Stored records:
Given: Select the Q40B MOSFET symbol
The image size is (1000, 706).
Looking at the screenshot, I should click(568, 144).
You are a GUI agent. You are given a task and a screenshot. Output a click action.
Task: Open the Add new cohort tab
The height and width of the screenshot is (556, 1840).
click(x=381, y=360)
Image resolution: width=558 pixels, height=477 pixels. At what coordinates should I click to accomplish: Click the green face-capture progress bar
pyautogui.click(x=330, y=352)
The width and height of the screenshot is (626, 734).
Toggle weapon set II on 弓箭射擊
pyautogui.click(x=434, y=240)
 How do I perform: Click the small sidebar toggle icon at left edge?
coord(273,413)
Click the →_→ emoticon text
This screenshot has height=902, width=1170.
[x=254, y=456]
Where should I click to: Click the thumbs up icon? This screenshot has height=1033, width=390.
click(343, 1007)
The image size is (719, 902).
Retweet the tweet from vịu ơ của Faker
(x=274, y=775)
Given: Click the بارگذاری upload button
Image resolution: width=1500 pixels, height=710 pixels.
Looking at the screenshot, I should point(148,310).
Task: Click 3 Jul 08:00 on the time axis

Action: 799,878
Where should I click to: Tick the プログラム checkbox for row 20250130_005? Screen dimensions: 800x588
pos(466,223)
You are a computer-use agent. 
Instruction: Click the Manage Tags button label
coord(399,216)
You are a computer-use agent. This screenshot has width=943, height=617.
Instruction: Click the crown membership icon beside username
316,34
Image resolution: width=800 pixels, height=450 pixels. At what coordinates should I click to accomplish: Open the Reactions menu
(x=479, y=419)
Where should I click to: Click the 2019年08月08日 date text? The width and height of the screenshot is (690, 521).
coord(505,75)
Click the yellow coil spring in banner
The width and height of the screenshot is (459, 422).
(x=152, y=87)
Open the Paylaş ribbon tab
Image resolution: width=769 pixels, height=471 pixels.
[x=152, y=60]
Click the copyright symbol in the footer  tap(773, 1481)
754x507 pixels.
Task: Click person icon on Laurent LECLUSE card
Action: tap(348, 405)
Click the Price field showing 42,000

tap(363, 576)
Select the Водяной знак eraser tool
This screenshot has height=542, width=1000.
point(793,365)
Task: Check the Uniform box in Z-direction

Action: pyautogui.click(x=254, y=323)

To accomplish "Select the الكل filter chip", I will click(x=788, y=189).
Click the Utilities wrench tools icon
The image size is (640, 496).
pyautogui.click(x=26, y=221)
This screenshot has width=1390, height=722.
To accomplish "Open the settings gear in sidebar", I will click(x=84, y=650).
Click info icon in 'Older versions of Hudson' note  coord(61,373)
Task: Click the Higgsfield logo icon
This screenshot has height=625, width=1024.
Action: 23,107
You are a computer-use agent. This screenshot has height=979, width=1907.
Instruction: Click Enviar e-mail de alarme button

### EXERCISE BRIEF
In the records above, some lines may contain the word "agent"; copy every one of them.

### SOLUTION TO THIS PROBLEM
You are a GUI agent. You are given a task and a screenshot. Output a click action.
You are a computer-use agent. 
You are a computer-use agent. This screenshot has width=943, height=617.
You are a computer-use agent. This screenshot has height=979, width=1907.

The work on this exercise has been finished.